Philipp Hammer fragt: Wird es nicht mal wieder Zeit, in einem deutschen Team zu fahren, sprich kommt ein Wechsel zu Milram für dich in Frage?
Grabsch: Ich fühle mich sehr wohl in meinem jetzigen Team Columbia. Dort wird viel getan für mich. Ich kann in der Rennplanung mitsprechen und in Sachen Zeitfahren, meiner Lieblingsdisziplin, wird auch viel getan, z.B. Zeitfahrradentwicklung. Letztes Jahr habe ich mal bei Milram angefragt, aber die hatten kein Interesse.

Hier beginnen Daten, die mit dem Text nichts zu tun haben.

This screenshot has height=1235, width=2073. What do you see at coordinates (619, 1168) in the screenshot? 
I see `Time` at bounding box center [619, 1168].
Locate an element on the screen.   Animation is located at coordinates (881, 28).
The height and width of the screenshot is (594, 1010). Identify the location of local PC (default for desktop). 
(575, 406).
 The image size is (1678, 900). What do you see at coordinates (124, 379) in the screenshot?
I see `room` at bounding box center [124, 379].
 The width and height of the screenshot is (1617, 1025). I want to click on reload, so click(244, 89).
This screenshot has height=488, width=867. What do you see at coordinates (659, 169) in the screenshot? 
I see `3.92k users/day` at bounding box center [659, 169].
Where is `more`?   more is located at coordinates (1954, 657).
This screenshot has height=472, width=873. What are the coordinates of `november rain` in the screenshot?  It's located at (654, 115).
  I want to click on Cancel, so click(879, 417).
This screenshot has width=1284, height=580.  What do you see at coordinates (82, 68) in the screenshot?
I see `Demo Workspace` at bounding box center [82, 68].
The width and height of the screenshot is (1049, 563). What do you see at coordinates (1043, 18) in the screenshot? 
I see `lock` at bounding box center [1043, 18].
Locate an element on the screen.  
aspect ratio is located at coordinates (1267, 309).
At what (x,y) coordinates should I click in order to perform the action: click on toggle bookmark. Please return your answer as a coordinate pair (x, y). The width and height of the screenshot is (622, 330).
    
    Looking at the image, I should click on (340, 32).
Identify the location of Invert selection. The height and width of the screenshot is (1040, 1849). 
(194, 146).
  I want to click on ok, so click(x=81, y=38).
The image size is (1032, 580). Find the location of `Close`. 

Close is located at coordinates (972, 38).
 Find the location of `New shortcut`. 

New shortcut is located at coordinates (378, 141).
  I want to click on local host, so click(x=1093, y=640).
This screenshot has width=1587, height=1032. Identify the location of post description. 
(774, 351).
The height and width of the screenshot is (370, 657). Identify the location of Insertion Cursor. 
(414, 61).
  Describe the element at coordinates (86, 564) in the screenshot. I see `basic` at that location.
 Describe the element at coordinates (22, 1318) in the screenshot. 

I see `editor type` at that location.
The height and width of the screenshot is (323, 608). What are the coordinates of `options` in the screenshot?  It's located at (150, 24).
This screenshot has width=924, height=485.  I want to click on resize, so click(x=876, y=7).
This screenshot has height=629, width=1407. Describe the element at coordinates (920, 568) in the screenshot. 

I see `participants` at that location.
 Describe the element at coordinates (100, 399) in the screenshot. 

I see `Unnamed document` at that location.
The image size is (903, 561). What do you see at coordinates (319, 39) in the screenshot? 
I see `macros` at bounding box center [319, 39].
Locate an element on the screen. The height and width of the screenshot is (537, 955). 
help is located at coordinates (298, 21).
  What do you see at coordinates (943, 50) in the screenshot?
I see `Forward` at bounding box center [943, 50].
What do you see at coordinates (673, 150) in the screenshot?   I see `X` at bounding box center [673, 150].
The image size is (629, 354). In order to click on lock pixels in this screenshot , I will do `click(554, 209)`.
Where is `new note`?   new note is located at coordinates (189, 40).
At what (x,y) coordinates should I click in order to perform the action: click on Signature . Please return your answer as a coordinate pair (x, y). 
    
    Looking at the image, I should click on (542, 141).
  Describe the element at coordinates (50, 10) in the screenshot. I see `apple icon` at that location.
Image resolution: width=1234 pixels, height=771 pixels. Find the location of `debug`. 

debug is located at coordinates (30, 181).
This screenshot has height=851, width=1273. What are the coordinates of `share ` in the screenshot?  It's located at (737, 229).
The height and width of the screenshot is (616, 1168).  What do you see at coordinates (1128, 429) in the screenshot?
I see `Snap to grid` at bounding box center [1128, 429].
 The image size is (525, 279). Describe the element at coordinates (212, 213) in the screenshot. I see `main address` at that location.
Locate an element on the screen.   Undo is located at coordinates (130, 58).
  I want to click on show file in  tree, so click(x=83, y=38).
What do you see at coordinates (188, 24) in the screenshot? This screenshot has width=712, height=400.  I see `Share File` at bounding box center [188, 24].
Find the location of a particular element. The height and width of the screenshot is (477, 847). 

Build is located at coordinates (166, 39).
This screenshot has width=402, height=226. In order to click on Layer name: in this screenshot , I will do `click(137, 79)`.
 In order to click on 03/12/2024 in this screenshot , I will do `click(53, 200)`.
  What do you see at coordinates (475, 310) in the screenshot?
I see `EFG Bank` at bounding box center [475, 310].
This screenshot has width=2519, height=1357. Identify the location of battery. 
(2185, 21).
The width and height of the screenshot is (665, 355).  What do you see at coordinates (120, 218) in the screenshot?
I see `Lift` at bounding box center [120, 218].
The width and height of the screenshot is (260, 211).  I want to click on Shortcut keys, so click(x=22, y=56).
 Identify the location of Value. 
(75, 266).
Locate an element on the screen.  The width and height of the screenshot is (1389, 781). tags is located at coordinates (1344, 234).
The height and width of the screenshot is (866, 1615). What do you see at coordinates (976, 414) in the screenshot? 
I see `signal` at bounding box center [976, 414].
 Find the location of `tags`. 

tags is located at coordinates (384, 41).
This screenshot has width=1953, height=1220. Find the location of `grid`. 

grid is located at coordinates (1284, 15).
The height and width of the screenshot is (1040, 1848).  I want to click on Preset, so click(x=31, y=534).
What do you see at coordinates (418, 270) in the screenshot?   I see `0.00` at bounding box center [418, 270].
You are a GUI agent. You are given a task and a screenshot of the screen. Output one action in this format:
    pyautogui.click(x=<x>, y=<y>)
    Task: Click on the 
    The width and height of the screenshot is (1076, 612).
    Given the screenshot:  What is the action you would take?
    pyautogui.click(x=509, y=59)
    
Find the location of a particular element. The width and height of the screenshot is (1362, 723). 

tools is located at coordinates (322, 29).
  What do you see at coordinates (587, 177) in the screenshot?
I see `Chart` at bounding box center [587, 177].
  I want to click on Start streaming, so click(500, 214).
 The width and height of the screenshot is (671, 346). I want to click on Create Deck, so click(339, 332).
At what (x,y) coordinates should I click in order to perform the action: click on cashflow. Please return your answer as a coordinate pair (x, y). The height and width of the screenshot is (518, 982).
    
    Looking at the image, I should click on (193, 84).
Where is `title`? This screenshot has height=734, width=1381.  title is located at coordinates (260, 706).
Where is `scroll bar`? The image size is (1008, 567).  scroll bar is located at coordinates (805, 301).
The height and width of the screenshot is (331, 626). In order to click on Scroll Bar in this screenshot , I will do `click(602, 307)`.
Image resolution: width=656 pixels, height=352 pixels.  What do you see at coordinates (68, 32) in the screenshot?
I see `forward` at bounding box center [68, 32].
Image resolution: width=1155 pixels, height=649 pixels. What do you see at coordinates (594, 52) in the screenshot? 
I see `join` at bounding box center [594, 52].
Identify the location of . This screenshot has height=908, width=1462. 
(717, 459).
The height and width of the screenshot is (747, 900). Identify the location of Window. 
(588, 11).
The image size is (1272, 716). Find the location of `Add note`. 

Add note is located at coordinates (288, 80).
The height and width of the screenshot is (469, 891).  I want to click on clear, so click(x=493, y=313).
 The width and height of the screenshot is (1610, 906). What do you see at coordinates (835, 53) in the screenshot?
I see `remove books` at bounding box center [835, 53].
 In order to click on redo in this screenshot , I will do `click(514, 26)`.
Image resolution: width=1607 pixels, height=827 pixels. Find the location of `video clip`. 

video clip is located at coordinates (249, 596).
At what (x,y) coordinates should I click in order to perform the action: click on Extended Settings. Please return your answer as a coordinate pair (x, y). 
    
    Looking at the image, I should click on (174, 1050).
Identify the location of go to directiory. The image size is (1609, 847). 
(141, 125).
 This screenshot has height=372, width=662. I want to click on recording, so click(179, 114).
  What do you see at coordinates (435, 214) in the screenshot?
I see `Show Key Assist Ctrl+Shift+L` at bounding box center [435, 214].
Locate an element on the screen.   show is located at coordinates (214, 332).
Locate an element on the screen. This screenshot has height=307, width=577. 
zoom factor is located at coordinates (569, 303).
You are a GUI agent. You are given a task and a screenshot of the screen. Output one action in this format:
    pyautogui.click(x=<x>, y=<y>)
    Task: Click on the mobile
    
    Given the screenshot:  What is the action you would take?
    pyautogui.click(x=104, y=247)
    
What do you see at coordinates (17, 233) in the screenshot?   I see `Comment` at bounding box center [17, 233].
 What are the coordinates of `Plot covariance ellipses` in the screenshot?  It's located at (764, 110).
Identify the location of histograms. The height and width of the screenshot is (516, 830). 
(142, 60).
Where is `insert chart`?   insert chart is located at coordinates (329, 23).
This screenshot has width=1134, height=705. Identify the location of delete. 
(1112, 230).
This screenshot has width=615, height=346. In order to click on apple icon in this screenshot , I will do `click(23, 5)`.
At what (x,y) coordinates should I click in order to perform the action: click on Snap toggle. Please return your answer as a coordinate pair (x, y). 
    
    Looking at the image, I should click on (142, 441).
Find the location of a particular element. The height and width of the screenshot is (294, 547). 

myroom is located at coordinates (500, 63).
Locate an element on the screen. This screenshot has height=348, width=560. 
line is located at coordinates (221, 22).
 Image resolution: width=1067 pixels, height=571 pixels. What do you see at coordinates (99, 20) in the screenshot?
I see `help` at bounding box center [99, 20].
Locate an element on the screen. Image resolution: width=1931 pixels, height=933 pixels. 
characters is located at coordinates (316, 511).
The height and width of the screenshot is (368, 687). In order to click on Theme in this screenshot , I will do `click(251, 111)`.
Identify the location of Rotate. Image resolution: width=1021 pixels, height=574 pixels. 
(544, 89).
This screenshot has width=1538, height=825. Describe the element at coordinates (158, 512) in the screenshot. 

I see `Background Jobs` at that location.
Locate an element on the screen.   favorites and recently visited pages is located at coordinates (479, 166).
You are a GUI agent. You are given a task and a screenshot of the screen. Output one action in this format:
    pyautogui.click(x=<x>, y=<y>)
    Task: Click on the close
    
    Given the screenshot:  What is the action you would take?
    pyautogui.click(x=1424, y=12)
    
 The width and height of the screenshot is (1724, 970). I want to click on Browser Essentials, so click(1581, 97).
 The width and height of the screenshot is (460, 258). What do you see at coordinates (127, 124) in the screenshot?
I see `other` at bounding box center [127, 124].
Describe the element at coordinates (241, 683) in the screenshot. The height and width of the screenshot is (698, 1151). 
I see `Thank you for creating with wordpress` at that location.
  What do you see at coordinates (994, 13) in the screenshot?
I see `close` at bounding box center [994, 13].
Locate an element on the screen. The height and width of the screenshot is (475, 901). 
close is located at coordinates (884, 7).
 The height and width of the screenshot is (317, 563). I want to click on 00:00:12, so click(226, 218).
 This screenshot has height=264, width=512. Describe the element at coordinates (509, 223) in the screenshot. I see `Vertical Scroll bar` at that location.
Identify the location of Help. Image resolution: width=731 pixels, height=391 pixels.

Jetzt bin ich sehr froh, dass ich die nächsten zwei Jahre beim Team Columbia unter Vertrag stehe.
David Herten fragt: Viele Hobby- und Profiradsportler haben im Kampf mit ihrem Gewicht eine heimliche, lästige Sucht. Bei den Schleck-Brüdern und mir ist es Fast Food. Was ist dein persönliches Laster?
Grabsch: Eine „Sucht“ von mir ist Kinderschokolade und das Erdbeertiramisu meiner Frau. Ich bin so ein Typ, der besonders aufpassen muss in Sachen Ernährung. Aber manchmal muss sich selbst ein Profi etwas gönnen.
Christoph Sollfrank fragt: Als Profisportler muss man sich extrem fordern und auf sehr vieles verzichten bzw. sich einschränken. Was fällt Ihnen besonders schwer und worauf freuen Sie sich in einem Leben ohne Profiradsport?
Grabsch: Die Frage fällt mir schwer zu beantworten. Im Moment weiß ich noch nicht genau, was ich nach meiner Profikarriere tun werde. Ich möchte in der Schweiz bleiben, weil ich mich dort pudelwohl fühle. Die Reiserei werde ich sogar vermissen. Ich schaue mir gern neue Länder an oder Regionen, wo ich im normalen Leben nie hingekommen wäre, z.B. Mont Ventoux. Wenn ich dann mal aufhören sollte, werde ich die ganze Radsportfamilie vermissen. Schließlich fahre ich seit meinem zehnten Lebensjahr Rad. Vielleicht bleibe ich ja in dem Geschäft, was mich sehr freuen würde. Angebote oder Anregungen nehme ich gern entgegen.